I think you have to hunt down a cmake file that has the word PUBLIC in it where it shouldn't.

Not very easy to find.

jakirkham commented 2 years ago

When it comes to this kind of hunting, git grep does a lot better that GitHub search IME

hmaarrfk commented 2 years ago

Don't we have the package you are looking for

https://github.com/conda-forge/openmm-feedstock

Can you follow that recipe?

jakirkham commented 2 years ago

Peter maintains that feedstock IIUC. The issue is PyTorch (upstream) has something wonky in its CMake files AIUI

peastman commented 2 years ago

I've been looking into implementing this. The more I investigate it, the less comfortable I am with the proposed solution.

Here is the relevant PyTorch CMake script. It builds two lists called Caffe2_DEPENDENCY_LIBS and Caffe2_PUBLIC_DEPENDENCY_LIBS. Later in the build process, a different script links anything added to the former as private and anything added to the latter as public. As part of building the list, it looks for many different BLAS implementations and whichever one it finds, it adds the relevant library to Caffe2_PUBLIC_DEPENDENCY_LIBS. This works for all implementations other than OpenBLAS. For example, the MKL conda package includes aliases for all its libraries with no need to install a separate dev package. And of course it also works for any OpenBLAS package other than the CondaForge one.

I could create a patch to the script so that OpenBLAS_LIB would get added to Caffe2_DEPENDENCY_LIBS instead of Caffe2_PUBLIC_DEPENDENCY_LIBS. That might work, though I haven't tested it. But it raises a number of issues.

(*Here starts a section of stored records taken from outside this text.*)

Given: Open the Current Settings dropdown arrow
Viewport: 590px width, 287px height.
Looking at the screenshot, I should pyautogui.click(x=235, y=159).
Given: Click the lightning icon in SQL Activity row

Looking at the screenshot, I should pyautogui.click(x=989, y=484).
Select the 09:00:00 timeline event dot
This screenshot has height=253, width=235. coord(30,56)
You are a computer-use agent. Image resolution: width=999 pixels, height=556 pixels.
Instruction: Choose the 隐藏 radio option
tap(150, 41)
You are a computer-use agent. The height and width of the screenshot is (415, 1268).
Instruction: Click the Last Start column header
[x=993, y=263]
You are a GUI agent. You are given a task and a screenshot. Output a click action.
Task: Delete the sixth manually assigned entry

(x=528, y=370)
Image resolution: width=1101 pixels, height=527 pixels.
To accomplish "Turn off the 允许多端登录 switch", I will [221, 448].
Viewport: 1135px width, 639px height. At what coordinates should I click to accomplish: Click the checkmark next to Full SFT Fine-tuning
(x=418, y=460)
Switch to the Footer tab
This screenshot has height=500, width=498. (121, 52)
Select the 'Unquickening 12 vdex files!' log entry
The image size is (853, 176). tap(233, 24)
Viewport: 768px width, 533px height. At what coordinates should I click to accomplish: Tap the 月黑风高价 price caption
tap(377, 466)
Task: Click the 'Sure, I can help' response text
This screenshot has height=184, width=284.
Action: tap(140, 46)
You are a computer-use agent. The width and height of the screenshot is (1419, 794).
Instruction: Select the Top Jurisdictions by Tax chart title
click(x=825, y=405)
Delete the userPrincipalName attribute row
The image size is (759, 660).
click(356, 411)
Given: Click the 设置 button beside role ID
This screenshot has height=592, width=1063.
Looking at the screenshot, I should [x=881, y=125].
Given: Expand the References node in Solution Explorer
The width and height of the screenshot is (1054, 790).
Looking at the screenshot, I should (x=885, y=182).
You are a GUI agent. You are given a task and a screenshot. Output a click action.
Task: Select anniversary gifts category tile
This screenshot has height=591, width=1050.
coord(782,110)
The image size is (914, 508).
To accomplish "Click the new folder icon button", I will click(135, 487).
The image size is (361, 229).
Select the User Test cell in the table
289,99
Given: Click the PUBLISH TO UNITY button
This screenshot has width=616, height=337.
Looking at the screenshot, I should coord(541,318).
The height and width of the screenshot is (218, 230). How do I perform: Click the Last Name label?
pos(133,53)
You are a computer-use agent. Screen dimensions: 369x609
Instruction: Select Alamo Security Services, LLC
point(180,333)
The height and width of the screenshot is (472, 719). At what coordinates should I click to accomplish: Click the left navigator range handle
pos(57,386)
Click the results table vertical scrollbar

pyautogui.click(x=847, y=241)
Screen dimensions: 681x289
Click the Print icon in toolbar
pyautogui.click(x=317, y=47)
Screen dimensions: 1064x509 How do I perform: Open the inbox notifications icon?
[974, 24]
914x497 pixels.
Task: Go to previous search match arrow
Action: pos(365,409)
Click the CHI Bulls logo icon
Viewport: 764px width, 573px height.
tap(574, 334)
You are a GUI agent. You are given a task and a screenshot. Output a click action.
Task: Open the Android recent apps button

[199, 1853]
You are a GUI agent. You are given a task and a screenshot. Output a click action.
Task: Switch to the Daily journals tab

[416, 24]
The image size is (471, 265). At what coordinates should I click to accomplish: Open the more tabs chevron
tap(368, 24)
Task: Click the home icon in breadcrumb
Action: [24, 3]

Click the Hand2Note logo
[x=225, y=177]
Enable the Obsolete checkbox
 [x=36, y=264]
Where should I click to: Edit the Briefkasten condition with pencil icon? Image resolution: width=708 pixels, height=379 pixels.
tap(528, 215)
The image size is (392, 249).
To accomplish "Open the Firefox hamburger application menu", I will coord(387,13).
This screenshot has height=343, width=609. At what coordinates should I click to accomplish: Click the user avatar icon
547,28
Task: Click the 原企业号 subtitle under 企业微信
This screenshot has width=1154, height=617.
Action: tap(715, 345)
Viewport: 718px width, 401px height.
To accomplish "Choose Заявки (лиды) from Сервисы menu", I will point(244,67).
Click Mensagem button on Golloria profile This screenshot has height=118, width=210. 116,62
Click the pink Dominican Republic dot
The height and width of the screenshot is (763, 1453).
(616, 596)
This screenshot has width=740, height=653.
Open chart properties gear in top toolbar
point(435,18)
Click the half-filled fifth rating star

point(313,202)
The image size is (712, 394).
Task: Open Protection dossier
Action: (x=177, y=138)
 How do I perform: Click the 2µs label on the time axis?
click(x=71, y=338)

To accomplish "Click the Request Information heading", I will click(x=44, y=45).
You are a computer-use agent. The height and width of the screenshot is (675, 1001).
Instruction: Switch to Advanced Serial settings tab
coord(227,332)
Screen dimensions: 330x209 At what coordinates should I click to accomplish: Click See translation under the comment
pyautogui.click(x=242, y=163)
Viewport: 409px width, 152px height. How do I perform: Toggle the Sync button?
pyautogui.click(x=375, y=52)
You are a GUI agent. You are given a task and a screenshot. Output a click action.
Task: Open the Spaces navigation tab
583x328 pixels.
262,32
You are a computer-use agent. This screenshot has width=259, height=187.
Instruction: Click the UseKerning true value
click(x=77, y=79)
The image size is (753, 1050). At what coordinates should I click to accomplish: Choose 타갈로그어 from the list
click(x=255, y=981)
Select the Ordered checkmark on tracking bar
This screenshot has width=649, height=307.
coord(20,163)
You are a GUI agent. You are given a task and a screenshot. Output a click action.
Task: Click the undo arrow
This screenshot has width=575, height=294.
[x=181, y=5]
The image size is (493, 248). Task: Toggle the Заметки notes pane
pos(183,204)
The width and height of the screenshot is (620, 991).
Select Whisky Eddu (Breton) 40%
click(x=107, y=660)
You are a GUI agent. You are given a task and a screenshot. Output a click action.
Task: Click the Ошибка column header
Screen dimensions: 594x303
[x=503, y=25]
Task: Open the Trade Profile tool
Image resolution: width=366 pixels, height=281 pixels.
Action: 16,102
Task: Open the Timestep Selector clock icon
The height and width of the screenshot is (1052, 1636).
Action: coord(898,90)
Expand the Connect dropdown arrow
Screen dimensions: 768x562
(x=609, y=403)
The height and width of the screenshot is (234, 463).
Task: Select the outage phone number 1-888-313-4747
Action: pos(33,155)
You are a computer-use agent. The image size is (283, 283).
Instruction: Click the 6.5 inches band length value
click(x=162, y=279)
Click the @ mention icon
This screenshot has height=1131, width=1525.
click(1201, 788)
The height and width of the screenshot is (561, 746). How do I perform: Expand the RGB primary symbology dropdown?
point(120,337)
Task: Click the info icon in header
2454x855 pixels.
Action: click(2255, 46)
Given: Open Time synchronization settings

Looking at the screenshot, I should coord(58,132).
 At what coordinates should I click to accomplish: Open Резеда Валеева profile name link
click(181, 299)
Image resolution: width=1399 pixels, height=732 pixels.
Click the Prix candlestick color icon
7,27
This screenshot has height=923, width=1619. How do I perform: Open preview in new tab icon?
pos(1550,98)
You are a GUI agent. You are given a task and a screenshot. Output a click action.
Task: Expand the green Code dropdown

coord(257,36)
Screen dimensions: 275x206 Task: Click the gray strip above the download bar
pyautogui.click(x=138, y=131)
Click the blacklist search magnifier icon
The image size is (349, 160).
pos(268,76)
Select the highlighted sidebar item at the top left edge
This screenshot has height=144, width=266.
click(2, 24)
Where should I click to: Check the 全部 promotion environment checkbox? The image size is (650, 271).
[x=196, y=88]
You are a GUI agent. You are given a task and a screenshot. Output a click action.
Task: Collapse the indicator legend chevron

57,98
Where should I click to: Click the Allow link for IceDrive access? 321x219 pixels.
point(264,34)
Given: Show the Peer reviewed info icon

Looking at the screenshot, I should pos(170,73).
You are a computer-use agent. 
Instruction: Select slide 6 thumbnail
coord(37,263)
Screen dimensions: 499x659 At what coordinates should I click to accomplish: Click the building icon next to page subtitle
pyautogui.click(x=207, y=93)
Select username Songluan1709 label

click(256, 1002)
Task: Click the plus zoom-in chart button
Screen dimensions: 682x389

Instead we could trivially and robustly fix the problem by just adding one alias to the OpenBLAS package which is already present in other distributions of OpenBLAS, including the corresponding package on the conda defaults channel.

peastman commented 2 years ago

Do you agree with my assessment?

peastman commented 2 years ago

@hmaarrfk do you agree?

hmaarrfk commented 2 years ago

I can't respond at this moment, but if you think there is something wrong with pytorch the build on OSX, can you open an issue there and copy your assessment?

Generally speaking, people don't test their build systems in something exactly like conda. The state of the parent machine might be making a bug in their build system.

It wouldn't be the first time we propose patches to upstream projects improving their build system.

peastman commented 2 years ago

if you think there is something wrong with pytorch the build on OSX, can you open an issue there and copy your assessment?

I don't think there's anything wrong with pytorch. I think the problem is with OpenBLAS. See my analysis above. Can we please reopen this issue?

hmaarrfk commented 2 years ago

I'll reopen, but isuruf's original answer seems correct: image

mamba install openblas

should address your challenges.

hmaarrfk commented 2 years ago

https://anaconda.org/conda-forge/openblas/files

peastman commented 2 years ago

Correct in what sense? Can someone please respond to the analysis I posted above? I carefully laid out why trying to patch the PyTorch build script was a bad solution, and why the trivial change I originally suggested is both more robust and more consistent with the rest of the ecosystem. That was over three weeks ago, and not a single person has responded to anything I said.

h-vetinari commented 2 years ago

This works for all implementations other than OpenBLAS. For example, the MKL conda package includes aliases for all its libraries with no need to install a separate dev package.

It could also be a cmake issue that it's not looking for a versioned libopenblas. MKL similarly has a devel package in conda-forge as well that's very similar to the openblas one.

I don't think the patch is as fragile as you say, and maybe it's even acceptable upstream.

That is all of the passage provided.